EXERCISE AIM: Within the records that follow, determine how many lines include the word "agent". State the number and nothing further.

Saved data entries
______________________________

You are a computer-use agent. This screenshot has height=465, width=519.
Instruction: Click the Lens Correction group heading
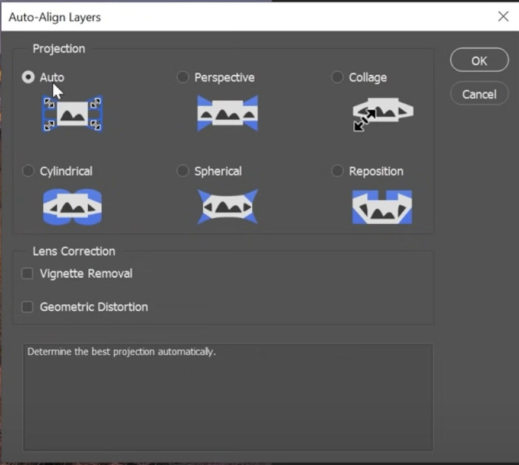pos(74,251)
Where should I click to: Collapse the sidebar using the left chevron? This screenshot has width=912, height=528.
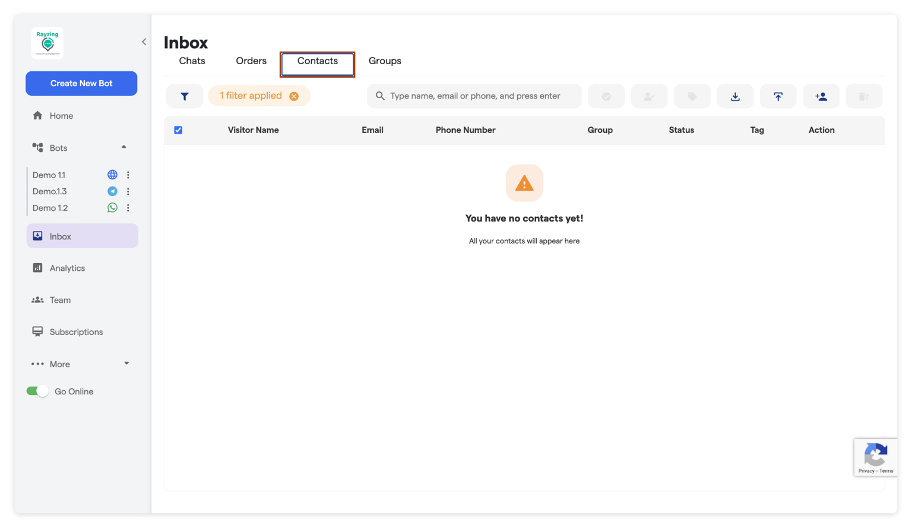[143, 42]
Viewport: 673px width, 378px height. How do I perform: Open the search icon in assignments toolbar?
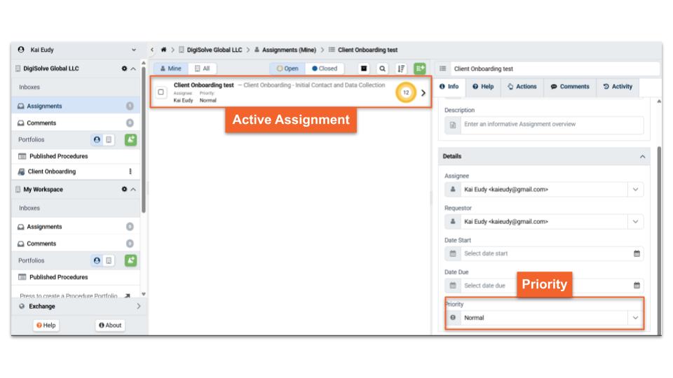(382, 69)
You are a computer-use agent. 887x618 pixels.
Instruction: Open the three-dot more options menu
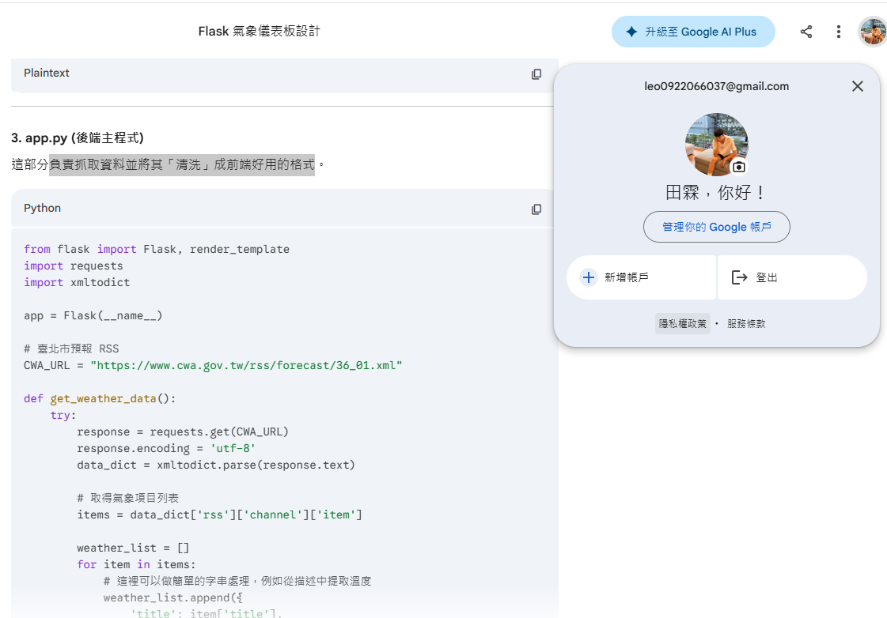click(x=838, y=32)
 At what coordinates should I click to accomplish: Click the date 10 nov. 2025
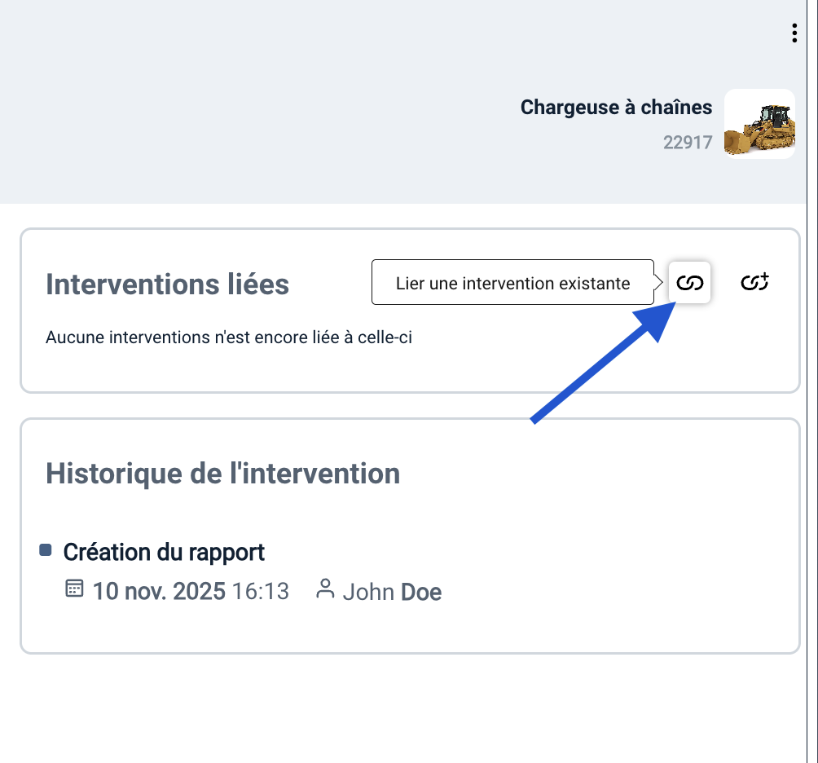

______________________________

WRITTEN RESPONSE: 2